Troisième élément de réussite : une programmation artistique de qualité. Il faut proposer quelque chose qui parle au public de l’Octopode Festival, tout en assurant une forme de cohérence et de pertinence, en fonction de l’actualité et de l’exclusivité territoriale.
Le quatrième élément qui fait le succès du festival est l’ambiance sur place. Je compare souvent ça à un domicile : il y a des endroits chez des gens où, grâce à la disposition du lieu, on se sent tout de suite bien. Pour un festival, il faut bien réfléchir à comment faire circuler les personnes, penser les trajets, les rencontres. Chaque année, on regarde ce qui a bien marché et ce qui a moins bien marché et on fait des ajustements. Il s’agit parfois de détails, mais suivant l’aménagement qu’on choisit, on constate des différences notoires dans le flux des personnes et dans l’ambiance.

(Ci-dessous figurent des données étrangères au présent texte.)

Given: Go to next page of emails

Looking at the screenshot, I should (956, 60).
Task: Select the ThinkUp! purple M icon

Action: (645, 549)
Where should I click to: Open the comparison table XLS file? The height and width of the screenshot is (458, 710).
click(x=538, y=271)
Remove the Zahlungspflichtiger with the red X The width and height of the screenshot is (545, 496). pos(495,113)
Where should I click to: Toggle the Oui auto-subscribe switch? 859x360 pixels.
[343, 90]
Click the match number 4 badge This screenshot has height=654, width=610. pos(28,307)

Le dernier point qui contribue au succès de l’Octopode Festival est l’absence de contrôle à l’entrée. Je suis persuadé que quand ton premier contact avec un festival c’est une banderole et une personne qui te tend un flyer d’info avec un sourire, c’est très différent que d’avoir une fouille et un contrôle des billets.

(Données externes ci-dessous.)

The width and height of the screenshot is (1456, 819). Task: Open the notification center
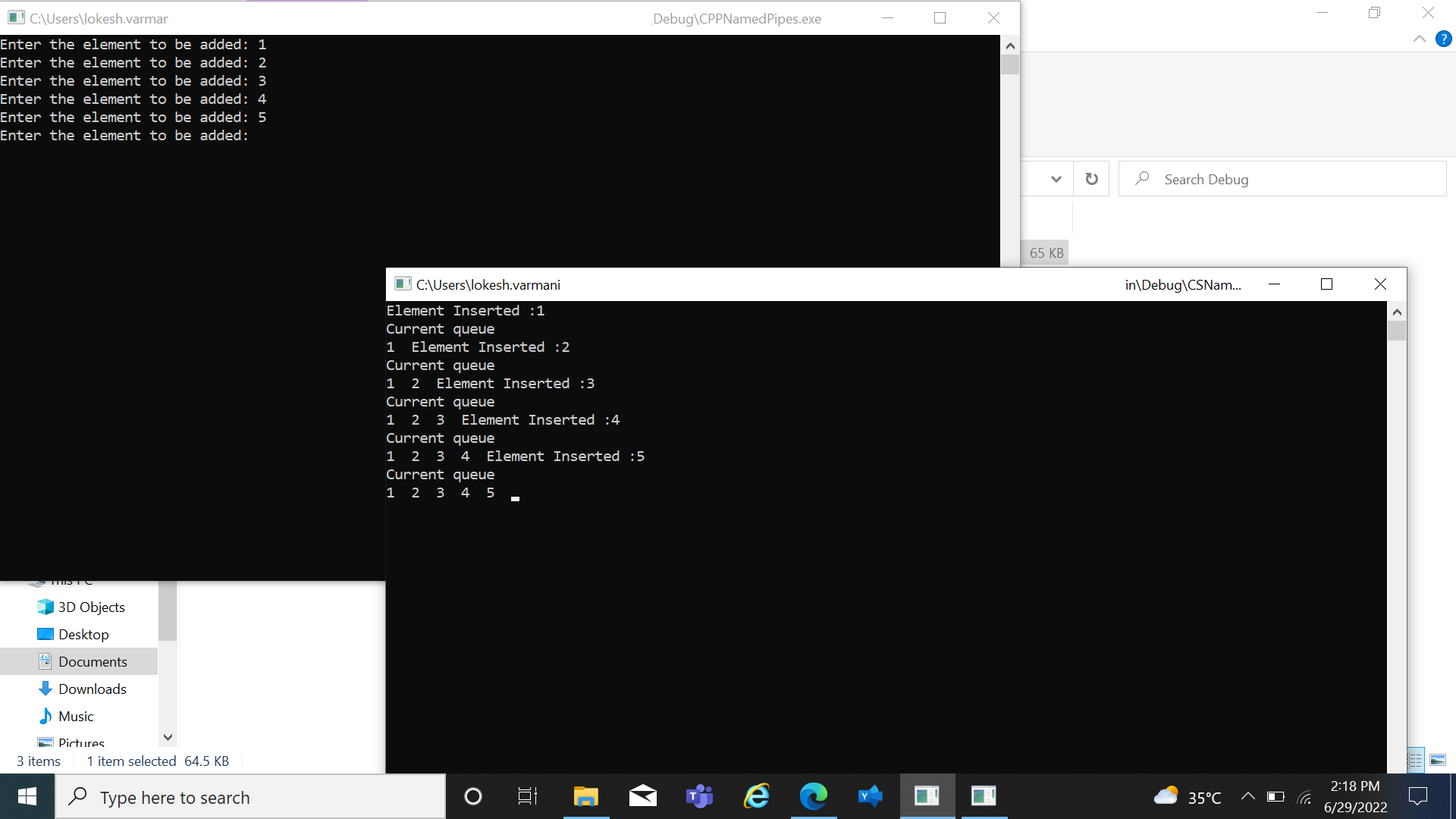[1417, 796]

Quels conseils tu aurais pour des jeunes qui voudraient se lancer dans l’organisation d’un festival ?
Premier truc : si on a un projet, il faut se dire que c’est possible, on a le droit de rêver à des projets. Si on a vraiment envie, on fait des compromis, on trouve des solutions, on se laisse du temps et tout devient faisable. Ensuite, il faut chercher de l’expérience et apprendre. Le mieux quand on débute, c’est de poser des questions à un maximum de gens, de recueillir des avis variés, de s’impliquer dans d’autres événements, puis de voir où on se situe dans tout ça et ensuite de se lancer.

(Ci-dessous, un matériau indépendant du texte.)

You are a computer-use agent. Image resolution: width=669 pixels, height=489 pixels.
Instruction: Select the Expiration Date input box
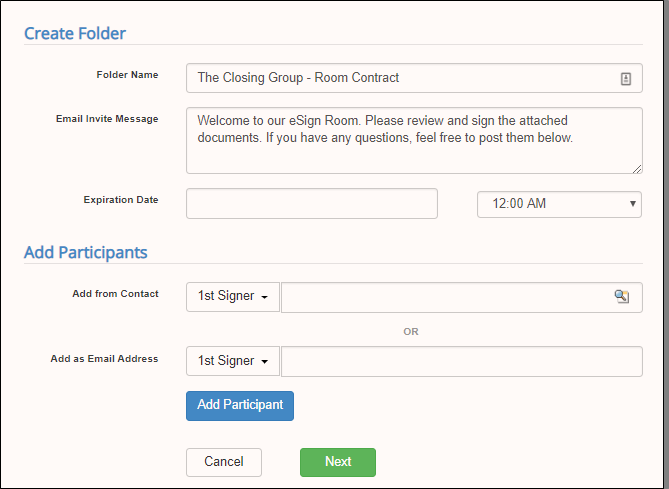pos(312,203)
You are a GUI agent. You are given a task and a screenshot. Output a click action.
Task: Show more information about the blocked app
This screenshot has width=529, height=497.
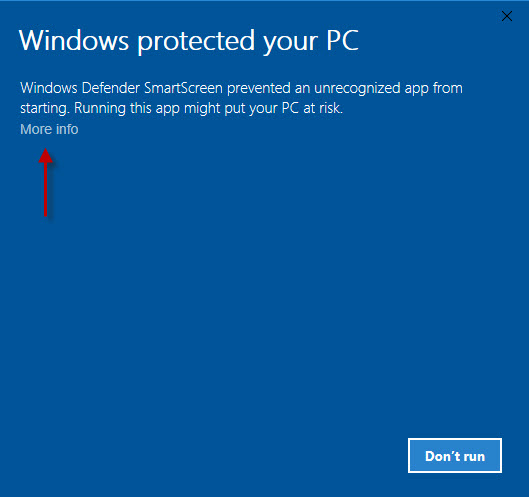pyautogui.click(x=49, y=129)
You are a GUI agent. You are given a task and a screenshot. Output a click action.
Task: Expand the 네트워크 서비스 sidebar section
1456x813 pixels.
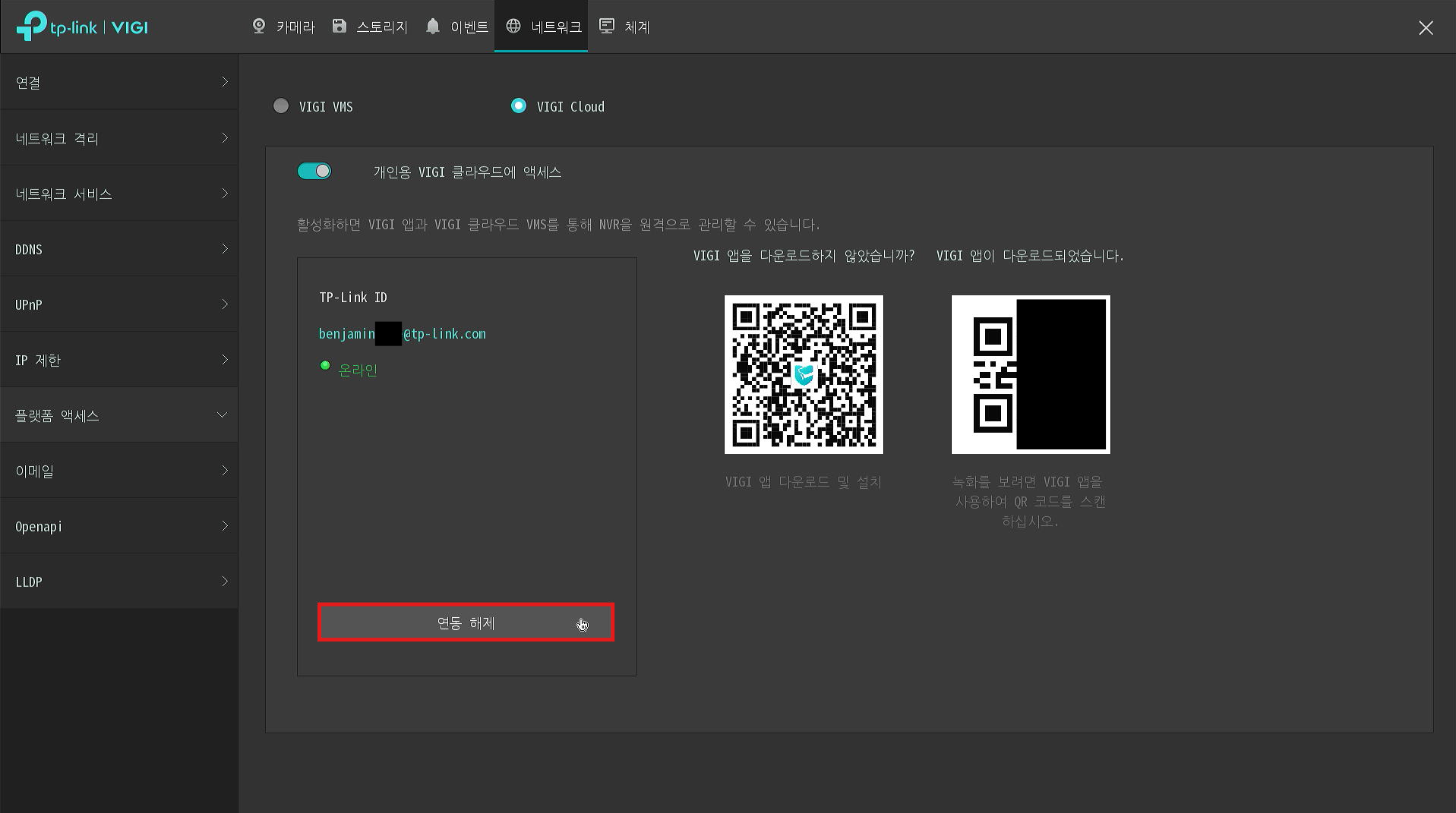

À ce moment-là, il faut aussi se renseigner sur le cadre légal pour constituer son association. C’est rébarbatif et pompeux, mais, en cas de soucis, ça assure une protection.
Enfin, concernant l’aspect programmation, mon conseil est de prendre en compte différents aspects et de ne pas uniquement se baser sur ses propres goûts musicaux. Le rôle des personnes chargées de la programmation est de jongler entre la qualité artistique des projets, la faisabilité, l’actualité, les attentes du public, le budget et les frais « à côté », tels que ceux de la technique : souvent négligés, ses frais peuvent être très importants.
L’Octopode Festival devrait avoir lieu les 21 et 22 août 2020, à la Campagne Charnaux de Meyrin.